A Vietnam Social Security official, Le Van Phuc, explained that the entire medical bill will be covered by the national health insurance fund for patients suspected of having the novel virus, but tested negative. Those who test positive for the virus will have their tests and treatment covered by the state budget.

Those who are put into mandatory quarantine will also not be charged any fees for their medical care and stay. Within isolation wards, those quarantined will receive drinking water, towels, and mouthwash for free, as well as medically prescribed cautionary items such as face masks and hand sanitizer.

Source: Saigoneer

Flights to and from China were already banned in Vietnam as of Feb 1, 2020, a swift action given that the outbreak was going to worsen in China. Three days ago, the country banned visitors from UK and Schengen Nations as the number of cases in Europe keeps increasing at an alarming rate.

There are also disinfection cabins set up in the capital – Hanoi. To be clear, whether this initiative is truly effective can be challenged, but it’s still a step into the right direction, given what is going on here in the US

The time of crisis

In good times and when the sea is calm, everyone can sail the ship. Not everybody can when the sea is rough.

The last few weeks has been nothing, but extremely challenging. Uncertainty and fear take hold of our society. Stock markets suffer beating after beating, dragging along with it our 401k or saving with no signs of the plunge abating. Lives are disrupted or, worse, lost.

In times like this, we need leadership, starting with looking the truth in the face. Germany’s Chancellor honestly told everyone that 70% of the German population would be affected. Whether the citizens approve of the German’s government’s reaction to the crisis is another matter. Nonetheless, at least the head of the state didn’t lie or mislead its citizens. Another example is Dr Fauci. He admitted that the US’s healthcare setup was inadequate to handle the mass testing at the moment. That’s the honesty we need. No spinning. No lies. No misleading information. No claiming that we have nothing to worry about when the crisis is upon our door.

If you watched the series Chernobyl on HBO (if you haven’t, I highly recommend it since we are staying at home anyway), the nuclear disaster could have been prevented. However, lies and denial led to one of the worst catastrophes in humans’ history.

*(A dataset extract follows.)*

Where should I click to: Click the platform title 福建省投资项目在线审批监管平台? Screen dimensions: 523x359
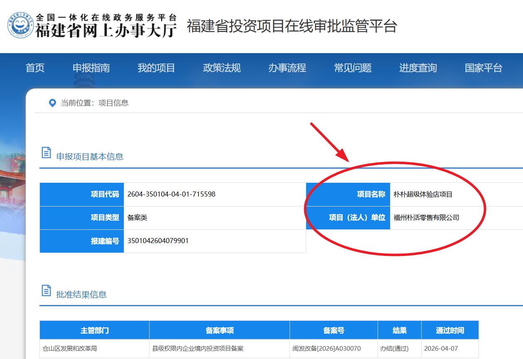coord(292,26)
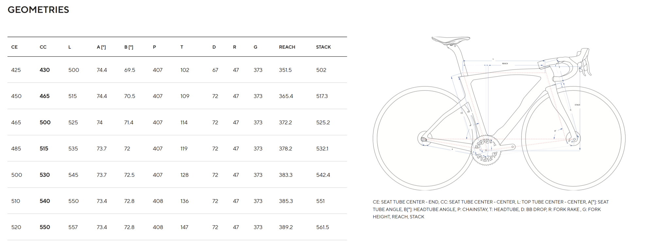Click the 67 BB drop value

point(215,70)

From the enterprise perspective, some CEOs and companies took little time in setting an example and helping out. Aaron Levie and Box are an example:

Or Zoom and its CEO:

Or from a Chinese that wants to help out fellow human-beings, despite the difference in nationalities

On the other hand, there are companies whose behavior in crises like this is highly questionable and deserves scrutiny. Take Whole Foods as an example:

On Wednesday, Whole Foods CEO John Mackey sent out an email to grocery store employees with a list of benefits and options for those who fall sick during the coronavirus pandemic. Among his six suggestions was an option for employees to “donate” their paid time off (PTO) to coworkers facing medical emergencies.

“Team Members who have a medical emergency or death in their immediate family can receive donated PTO hours,” Mackey wrote in an email reviewed by Motherboard, “not only from Team Members in their own location, but also from Team Members across the country.”

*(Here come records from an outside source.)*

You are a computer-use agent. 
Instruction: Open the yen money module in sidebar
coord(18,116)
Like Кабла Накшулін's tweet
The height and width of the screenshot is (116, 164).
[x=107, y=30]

In that same email, Whole Foods also said that it will offer unlimited, unpaid time off during the month of March and two weeks of paid time off for workers who test positive for Covid-19, the disease caused by the coronavirus—a policy announced this week for all Amazon employees and contractors that has also been adopted by tech companies like Uber, Lyft, and Instacart.

Source: Vice

I believe that eventually we’ll come out of this and get back to where we were a few months ago. At the end of the day, this is not the first disaster humanity has faced in the last hundreds or thousands of years and we’re still here, more advanced than ever. The issue is whether we’ll be more prepared for the next disaster. Since 9/11, we haven’t had a similar incident like that, but we have had SARS, Ebola and Swine Flu and look how prepared we have been for Coronavirus.

This is a golden time for true leaders to show their worth as well as for us to know who are not.